SHORT EXERCISE 1:
In the trip report, which bird is said to be endemic to the West Usambara Mountains?
------------------------------------------------
Some pictures from Day 9

African Hill Babbler, Pseudoalcippe abyssinica

Black-fronted Bushshrike, Chlorophoneus nigrifrons

African Dusky Flycatcher, Muscicapa adusta

Cape Robin-Chat, Cossypha caffra

Usambara Akalat, Sheppardia montana, Endemic to West Usambara Mountains, Tanzania

Day 10, Saturday, April 23, 2022 – Magamba Forest – Kiligolf

I spoke with my friends on the line to the hotel they were staying at the morning after. They complained I was not flexible. I said we were flexible from 2-3 nights and I could have been flexible for the fourth night as well if they had told me in the morning. I had packed food for 3 days and not 4 and how would I get food? I told them that Victor and I would drive to the office as soon as we finished packing and they could choose between either continue the trip and go with us to Amani Forest or they could find an alternative way of finishing their trip. If they went to us to Amani Forest I also told them to never run away without having either Victor or me with them and that he should never call a bird unless Victor or me told him to. We arrived at the office, they were already there. They made no attempt on bringing the luggage in to the car. My friend told me that they had chosen the other alternative namely to continue the trip  themselves. To be honest, I never understood why they needed me anyway since they were fully intent on doing all the birding themselves. I guess I learnt a few lessons. I just took my car and left with a big smile on my face and drove home that day. For me that was a much better option than to continue a trip were I never were in control. I also want to add that I did not taste a drop of alcohol on this trip.
------------------------------------------------
SHORT EXERCISE 2:
Collect every line of the records that contains the string "height". Case counts.

DATA SHOWN:
------------------------------------------------
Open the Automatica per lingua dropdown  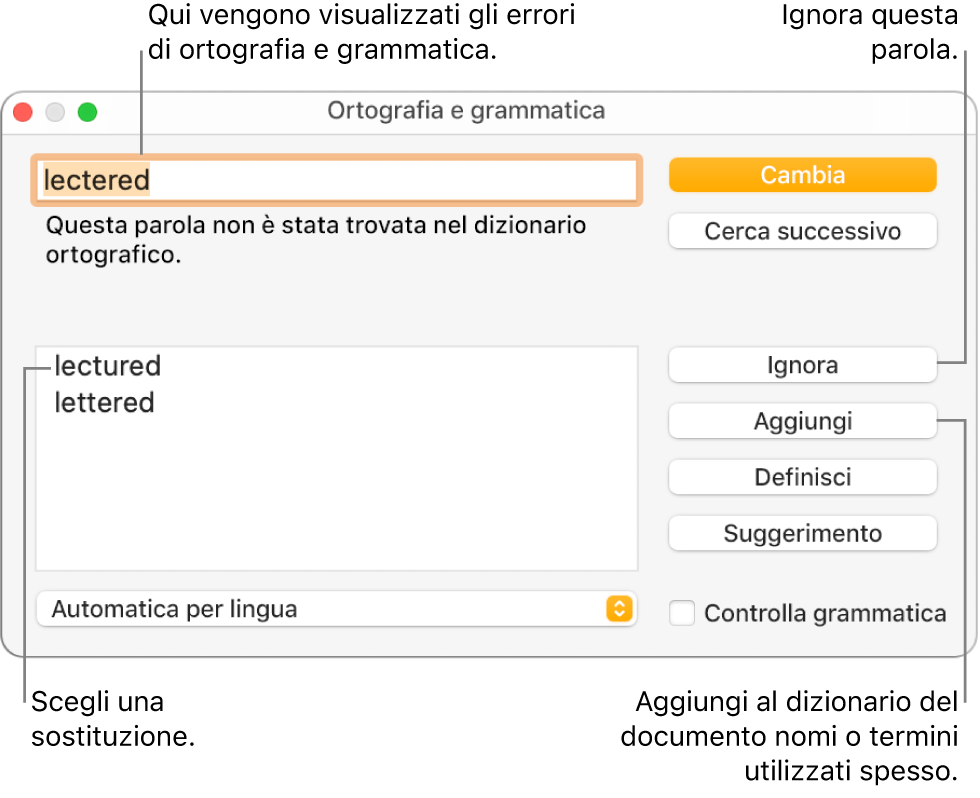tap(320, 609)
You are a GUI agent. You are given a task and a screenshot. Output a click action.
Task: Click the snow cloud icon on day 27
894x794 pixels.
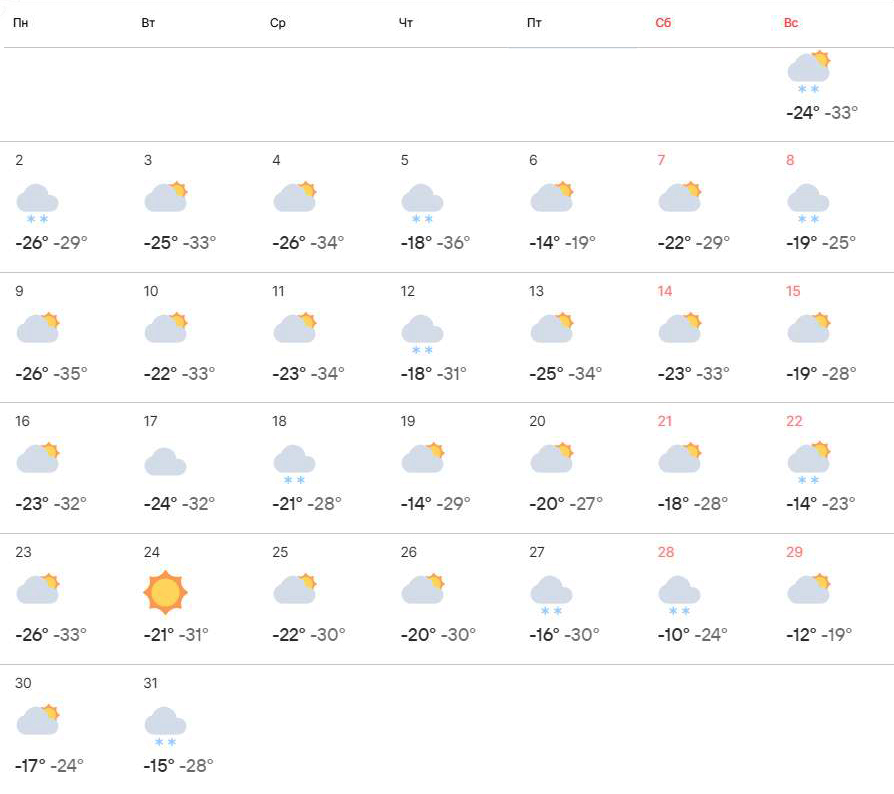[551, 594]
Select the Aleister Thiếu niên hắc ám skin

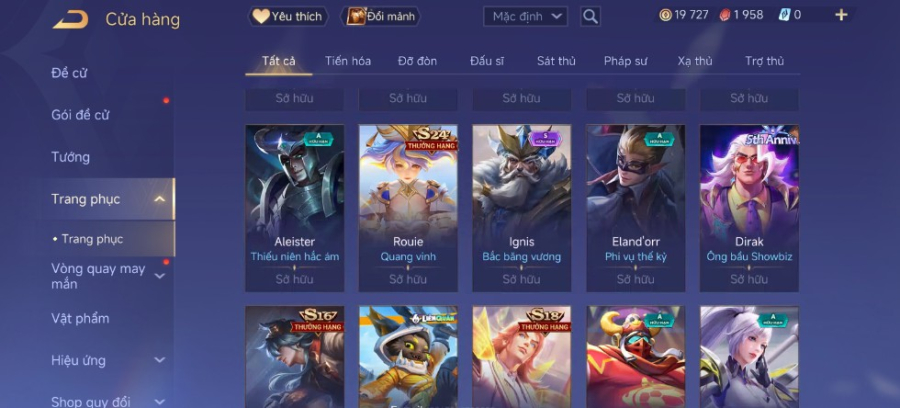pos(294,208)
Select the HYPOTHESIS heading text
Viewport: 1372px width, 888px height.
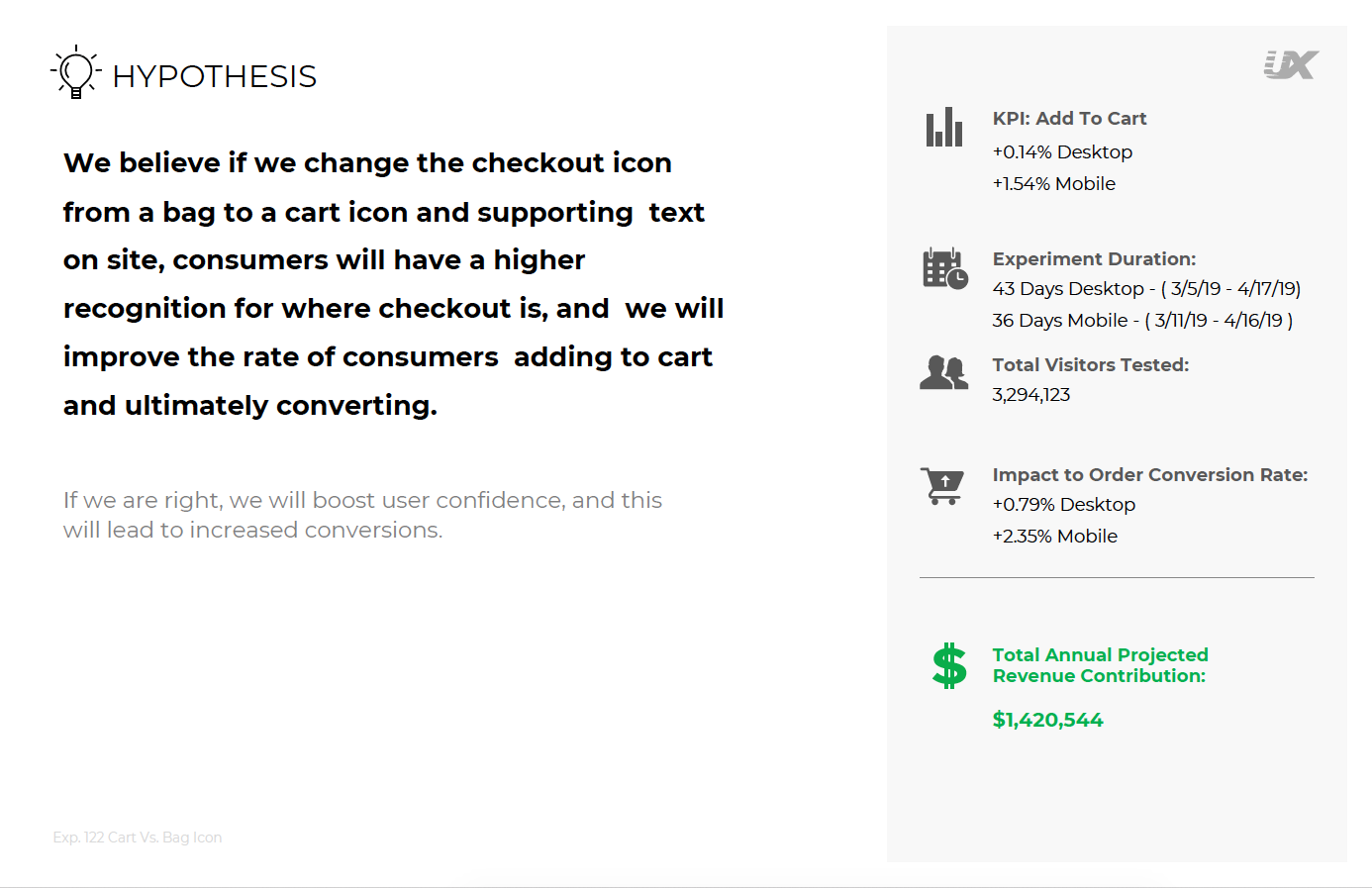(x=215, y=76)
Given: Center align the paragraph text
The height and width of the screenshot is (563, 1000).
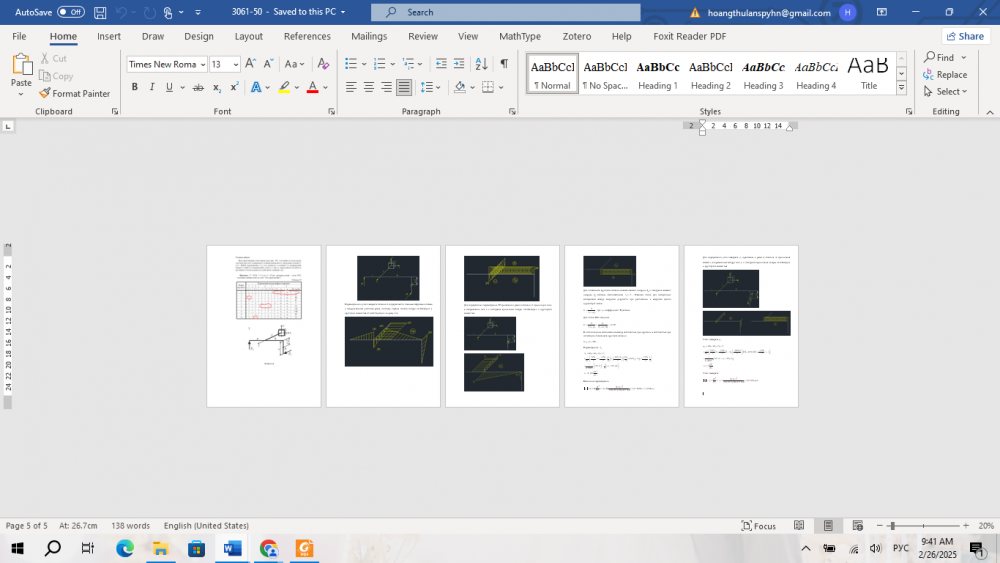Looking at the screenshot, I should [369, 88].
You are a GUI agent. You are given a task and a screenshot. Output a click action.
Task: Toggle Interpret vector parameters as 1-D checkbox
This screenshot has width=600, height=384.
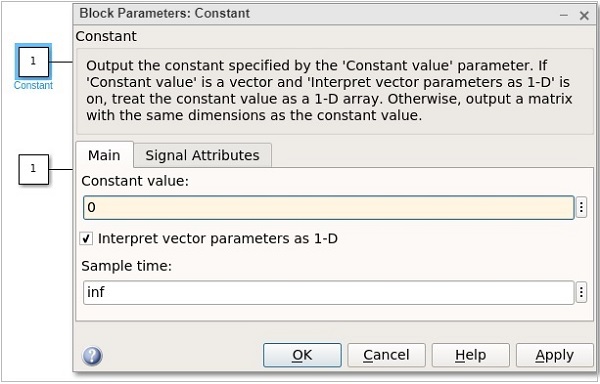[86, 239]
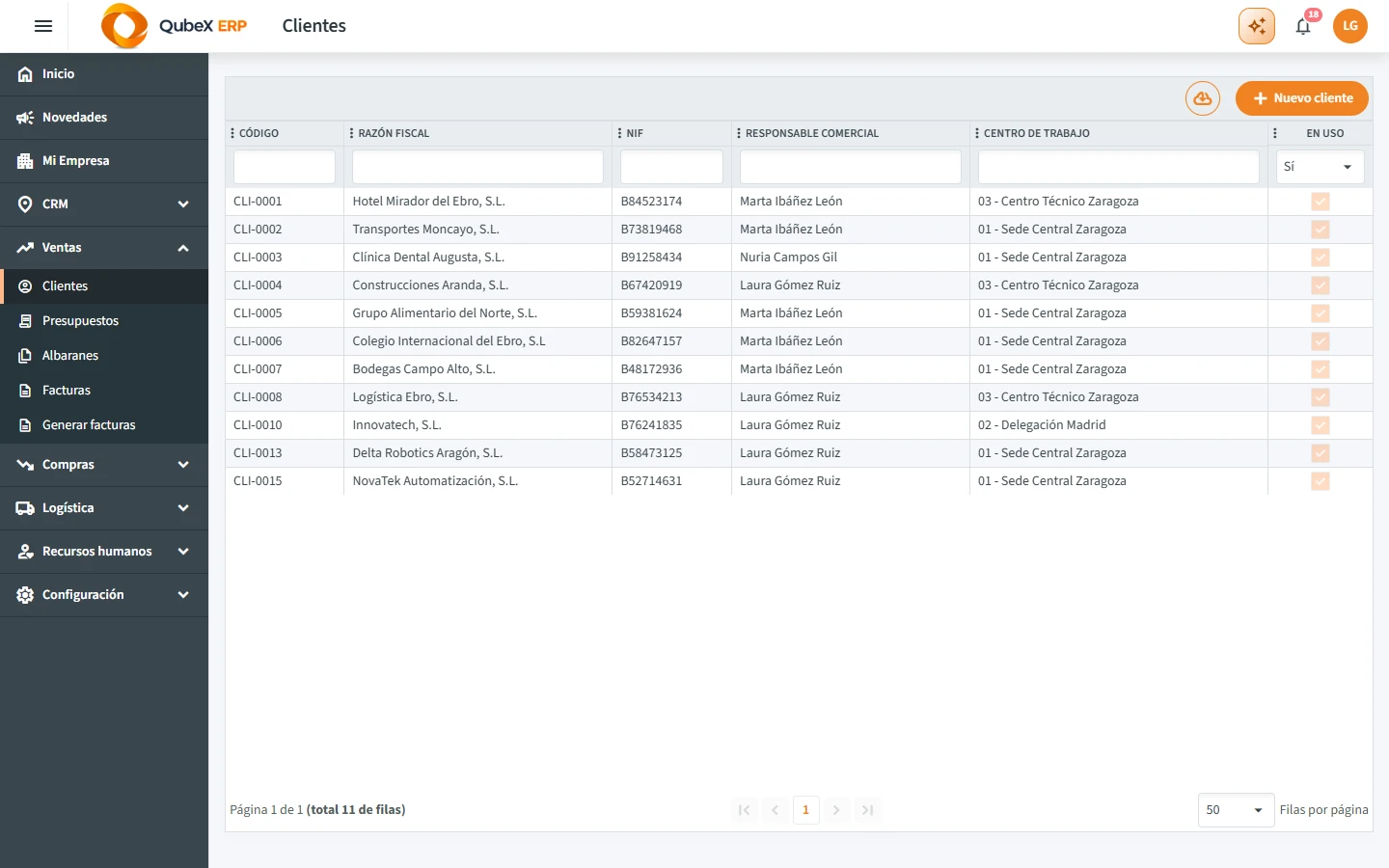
------------------------------------------------
FULL ANSWER 1:
The Usambara Akalat (Sheppardia montana).

FULL ANSWER 2:
Viewport: 1372px width, 888px height.
The height and width of the screenshot is (563, 1000).
This screenshot has width=600, height=384.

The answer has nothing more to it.